- Relator(a)
- Ministro Moura Ribeiro
- Órgão julgador
- Terceira Turma
- Data do julgamento
- 24/04/2018
- Data de publicação
- 04/05/2018
STJ – Acórdão, Rel. Ministro Moura Ribeiro, Terceira Turma, j. 24/04/2018, p. 04/05/2018
CIVIL. AGRAVO INTERNO NO AGRAVO EM RECURSO RECURSO ESPECIAL. RECURSO MANEJADO SOB A ÉGIDE DO NCPC. COMPRA E VENDA. IMÓVEL EM CONSTRUÇÃO. ATRASO NA ENTREGA DA OBRA. DESFAZIMENTO DO CONTRATO. RECURSO DA INCORPORADORA. VIOLAÇÃO DO ART. 402 DO CC/02. INOCORRÊNCIA. TRIBUNAL LOCAL QUE, COM BASE NOS FATOS, NA CAUSA E NAS DISPOSIÇÕES CONTRATUAIS, REPUTOU À VENDEDORA A CULPA EXCLUSIVA PELO DISTRATO, RESULTANDO, DAÍ, O DEVER DE REPARAR PERDAS E DANOS. REFORMA DO ENTENDIMENTO. SÚMULAS NºS 5 E 7 DO STJ. IMPOSIÇÃO DE MULTA. OBSERVÂNCIA DO ART. 1.021, § 4º, DO NCPC. RECURSO NÃO PROVIDO, COM IMPOSIÇÃO DE MULTA. 1. Aplica-se o NCPC a este julgamento ante os termos do Enunciado Administrativo nº 3, aprovado pelo Plenário do STJ na sessão de 9/3/2016: Aos recursos interpostos com fundamento no CPC/2015 (relativos a decisões publicadas a partir de 18 de março de 2016) serão exigidos os requisitos de admissibilidade recursal na forma do novo CPC. 2. O Tribunal a quo, com base na análise dos fatos da causa, manteve a sentença na parte em que reconheceu o dever da INCORPORADORA reparar as perdas e danos suportados pelo adquirente em virtude do desfazimento do contrato de compra e venda de imóvel, motivado pelo injustificado atraso na entrega da obra.

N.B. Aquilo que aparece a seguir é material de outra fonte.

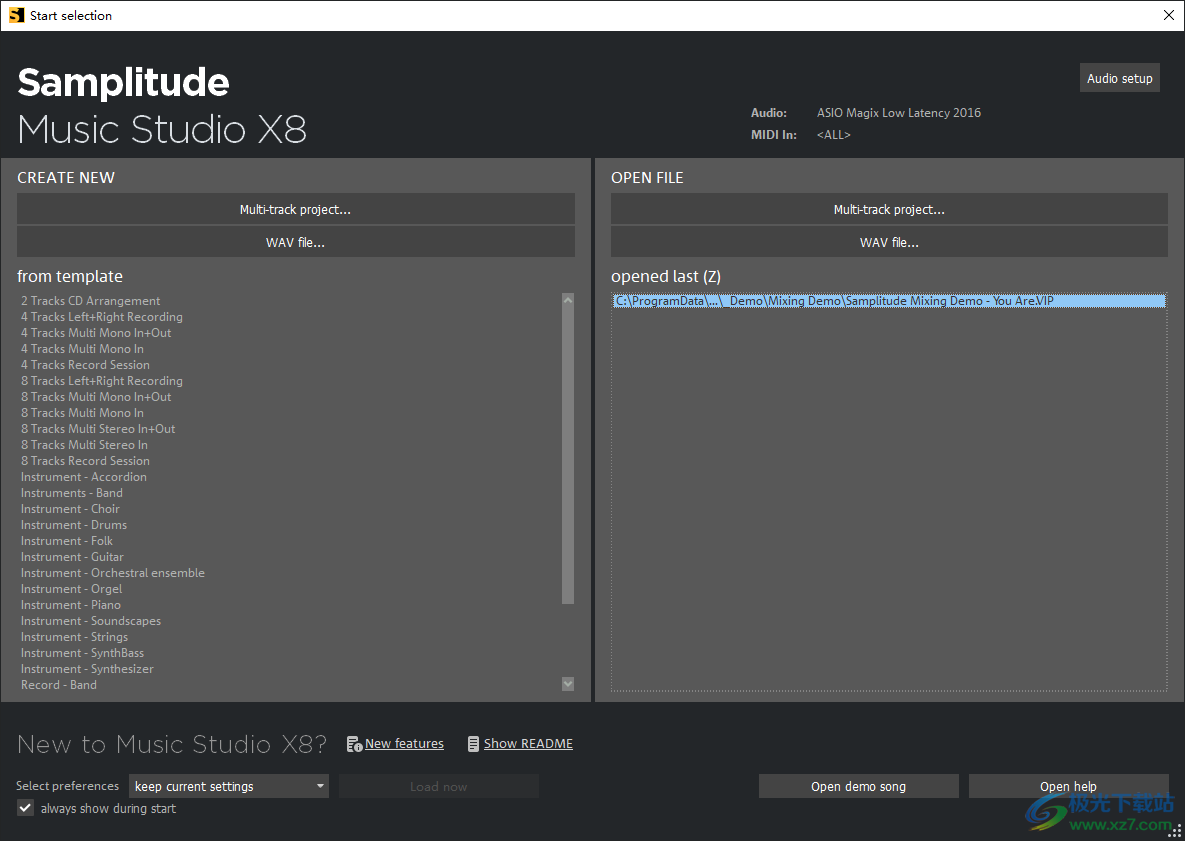Screen dimensions: 1185x841
Task: Open an existing Multi-track project
Action: tap(888, 209)
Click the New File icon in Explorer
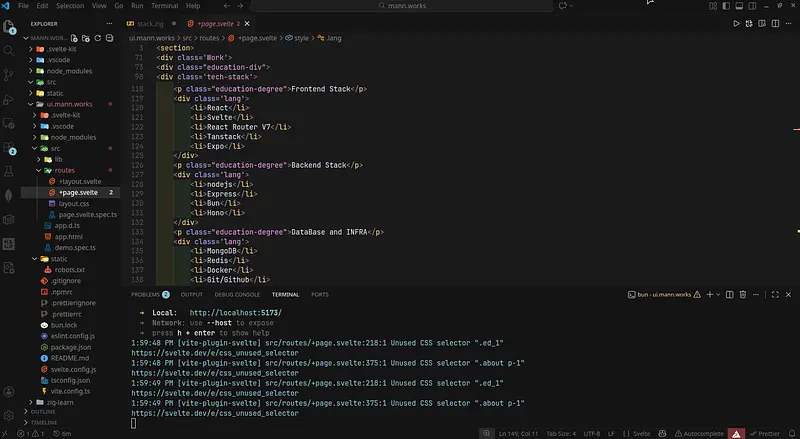 [72, 37]
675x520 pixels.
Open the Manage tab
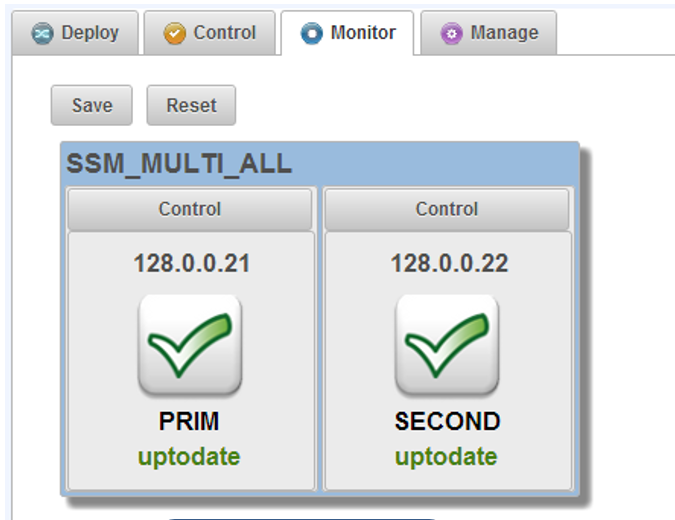(504, 33)
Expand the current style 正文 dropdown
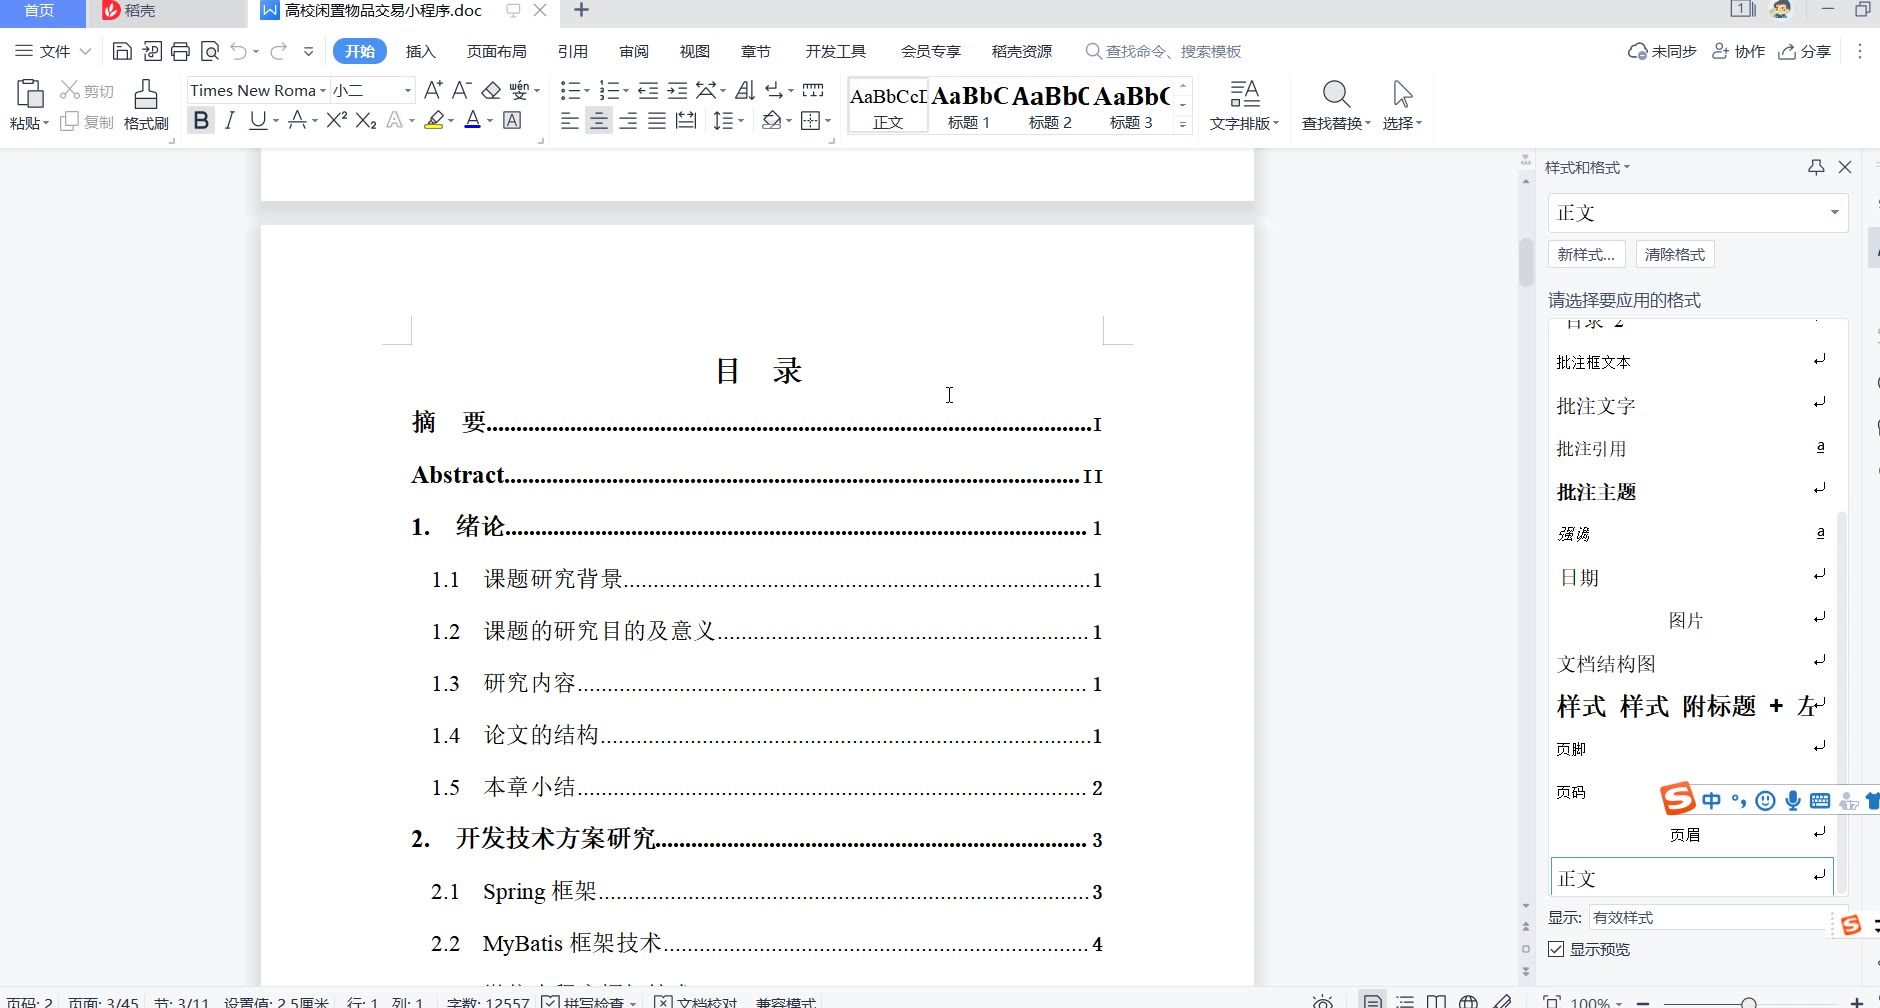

Rever tal conclusão encontra óbice no enunciado das Súmulas nºs 5 e 7, ambas do STJ. 3. Em virtude do não conhecimento do presente recurso, e da anterior advertência em relação a aplicabilidade do NCPC, aplica-se ao caso a multa prevista no art. 1.021, § 4º, do NCPC, no percentual de 3% sobre o valor atualizado da causa, ficando a interposição de qualquer outro recurso condicionada ao depósito da respectiva quantia, nos termos do § 5º daquele artigo de lei. 4. Agravo interno não provido, com imposição de multa. (AgInt no REsp n. 1.696.963/DF, relator Ministro Moura Ribeiro, Terceira Turma, julgado em 24/4/2018, DJe de 4/5/2018.)